Afin de stocker les médias (qui représentent une énorme quantité de données, déjà 50Go sur une instance de 3 utilisateurs actifs), les administrateurs ont souvent recours à des géants d'internet pour assurer un stockage à grande échelle et rapide, pour des raisons financières et afin d'assurer la pérennité de l'instance pour éviter d'avoir à changer de serveur tous les quatre matins : de telles solutions peuvent être le stockage S3 d'Amazon Web Services, R2 de Cloudflare, B2 de Backblaze, ou également Wasabi. Dans ce scénario, les instances stockent les médias locaux comme distants sur de tels services, généralement de manière chiffrée mais avec les clés du prestataire, de telle manière que celui-ci a techniquement accès aux fichiers ainsi stockés. Dès lors, si une instance stocke les médias sur son serveur sans avoir recours à de telles solutions, il est impossible de déterminer qu'une instance tierce ne stockera pas ces mêmes médias chez un de ces géants du stockage d'objets (puisque les instances copient ces médias dans leur cache, qui peut se situer sur leur serveur ou dans le cloud comme expliqué).
Bon nombre d'instances font également confiance à des solutions de réseau de diffusion de contenu ("CDN") et de sécurité comme Cloudflare pour éviter les attaques par déni de service et assurer un affichage plus rapide des médias mis en cache. Dans un tel scénario, Cloudflare a techniquement accès au trafic en clair, théoriquement aux médias, aux publications, etc, puisque le trafic passe par les serveurs de Cloudflare avant d'atteindre le serveur de l'instance.
Là encore, rien ne permet d'affirmer qu'une publication X ne sera pas dupliquée sur un serveur distant utilisant Cloudflare : ainsi, bien qu'une instance A n'utilise pas de telle solution, Cloudflare aura tout de même théoriquement accès à la publication au moment où celle-ci est transmise au serveur B derrière Cloudflare. Cela peut également s'appliquer aux mentions privées ("messages privés"), surtout dans la mesure où elles ne sont pas chiffrées de bout en bout, dans un scénario où un utilisateur d'une instance A envoie un MP à un utilisateur sur l'instance B.

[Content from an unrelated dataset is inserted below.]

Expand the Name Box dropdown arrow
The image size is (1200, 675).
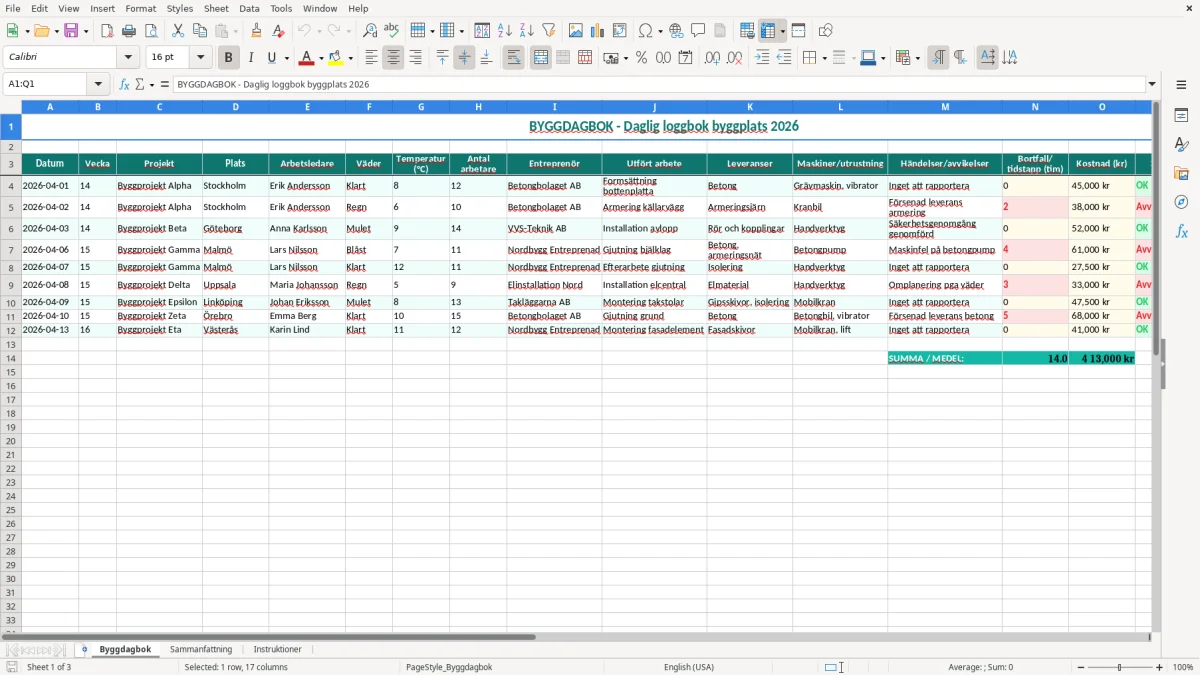(x=98, y=84)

Le Fediverse est décentralisé humainement, mais pas tant que ça techniquement
Que ce soit par le mécanisme de Cloudflare ou directement des entreprises qui louent leurs serveurs aux différentes instances, les acteurs numériques qui proposent de tels services sont des professionnels de la location de serveurs et de l'hébergement de sites web comme OVH, Scaleway ou encore Hetzner. Ces entreprises sont généralement de grande taille et centralisent dans leurs centres de données une grande partie de l'internet européen.

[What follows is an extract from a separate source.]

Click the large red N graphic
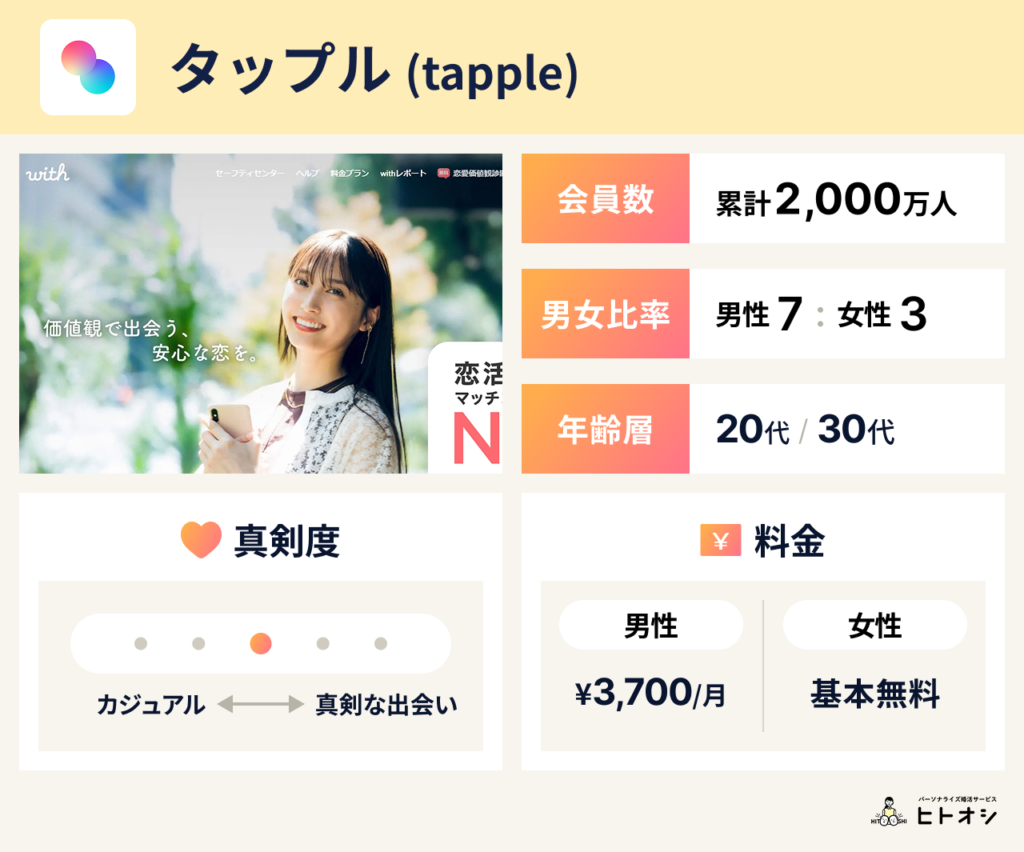The height and width of the screenshot is (852, 1024). click(x=477, y=438)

En revanche, il est vrai d'affirmer que le réseau est décentralisé humainement, et que les politiques de contenus et de modération appartiennent (en partie et en fonction de la loi) à leurs administrateurs et modérateurs, de même que leur politique de fédération.
Est-ce un problème ?
À mon sens, tous ces points ne posent pas réellement de problème et sont une fatalité pour assurer un service de qualité, pérenne et rapide. L'intérêt que je trouve à Mastodon est surtout son aspect humain.
Edit : @crowdagger@corneill.es rappelle (ici) qu'il est possible d'auto-héberger son instance avec des solutions prometteuses comme GoToSocial, chez soi par exemple, ce qui permet de nuancer un peu l'impact des géants de l'hébergement et de la location de serveurs. Modulo une connaissance technique spécifique, GTS permet de faire tourner une instance Fédiverse fonctionnelle sur du petit matériel comme un raspberry pi. Toujours d'après @crowdagger@corneill.es (ici) et à juste titre, on peut rappeler que la relative dépendance à ces sociétés de stockage d'objets et à l'entreprise louant les serveurs peut être nuancée par l'exportabilité d'une instance du Fédiverse, permettant avec une sauvegarde de faire tourner la même instance sur à peu près n'importe quel serveur.
Il est nécessaire cependant d'avoir conscience de ces limites pour adapter son usage du réseau à ces contraintes.